SG-Urteil: Kein Arbeitsunfall bei Sturz durch Salatsoße

Das Ausrutschen eines Mitarbeiters in der Werkskantine auf Salatsoße gilt nicht als Arbeitsunfall.

Das hat das Sozialgericht Heilbronn am 26.3.2012 (S 5 U 1444/11) entschieden. Danach ist das Essen Privatsache und somit nicht über den Arbeitgeber versichert.

Die Richter wiesen damit die Klage eines 50-Jährigen zurück, der im Mai 2010 in der Kantine des Daimler-Werks Sindelfingen auf dem verschmutzten Fußboden ausgerutscht war und sich dabei den Arm gebrochen hatte.
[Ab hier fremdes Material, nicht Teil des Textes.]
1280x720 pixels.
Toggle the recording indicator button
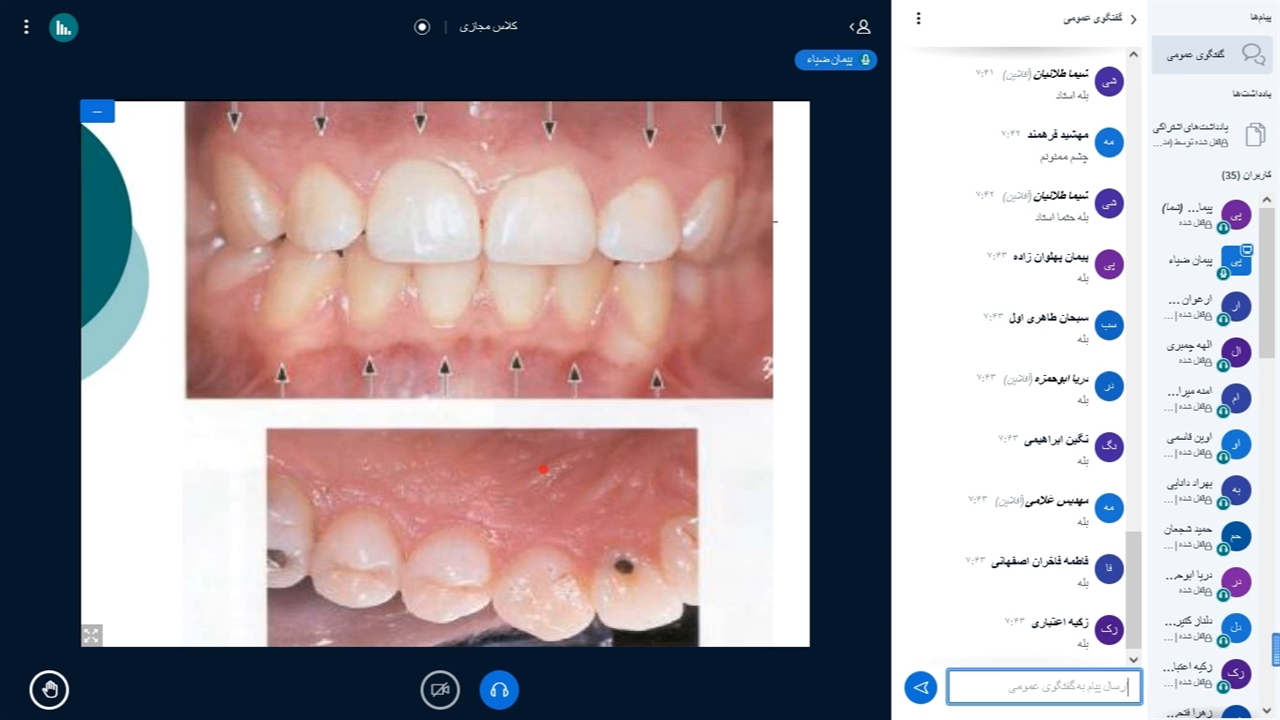pos(422,27)
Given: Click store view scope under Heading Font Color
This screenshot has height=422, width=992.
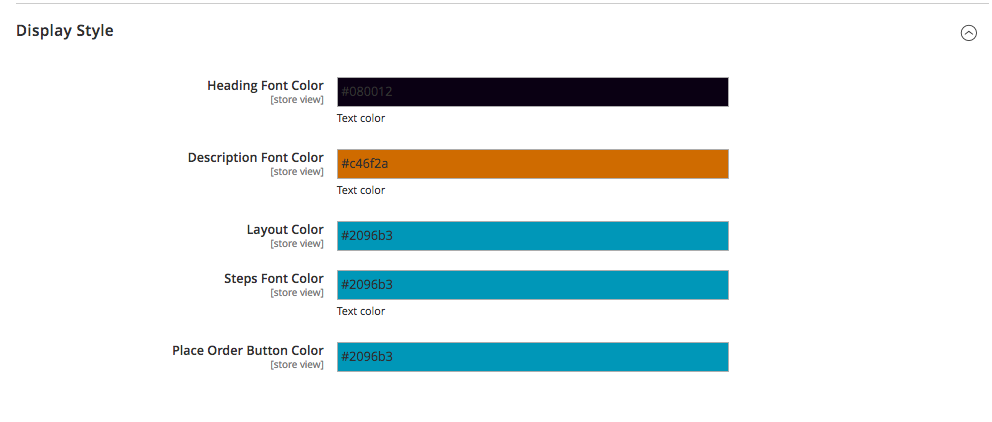Looking at the screenshot, I should point(297,100).
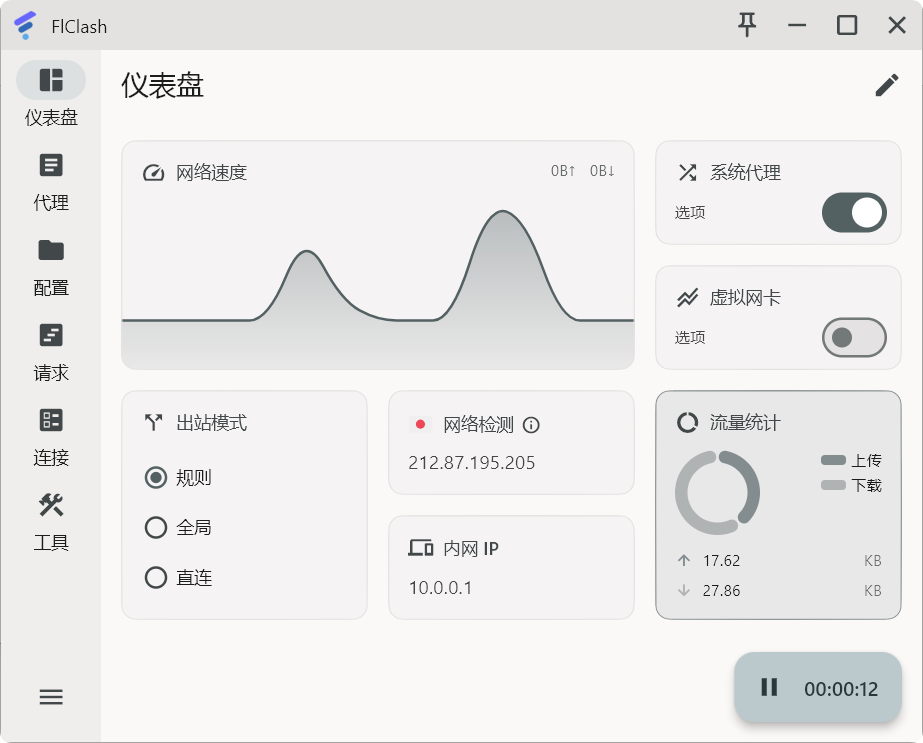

Weg zur Kantine ist versichert - der Aufenthalt dort nicht

Die Berufsgenossenschaft hatte den Sturz nicht als Arbeitsunfall anerkannt, dagegen hatte der 50-Jährige geklagt. Zwar seien der Weg bis zur Kantine und von der Kantine zurück zum Arbeitsplatz versichert, nicht aber der Aufenthalt im Betriebsrestaurant selbst, argumentierte das Gericht.

Es orientierte sich bei seinem Urteil an der gängigen Rechtsprechung, die nur in Ausnahmefällen einen Versicherungsschutz während der Essenszeit im Betrieb einräumt.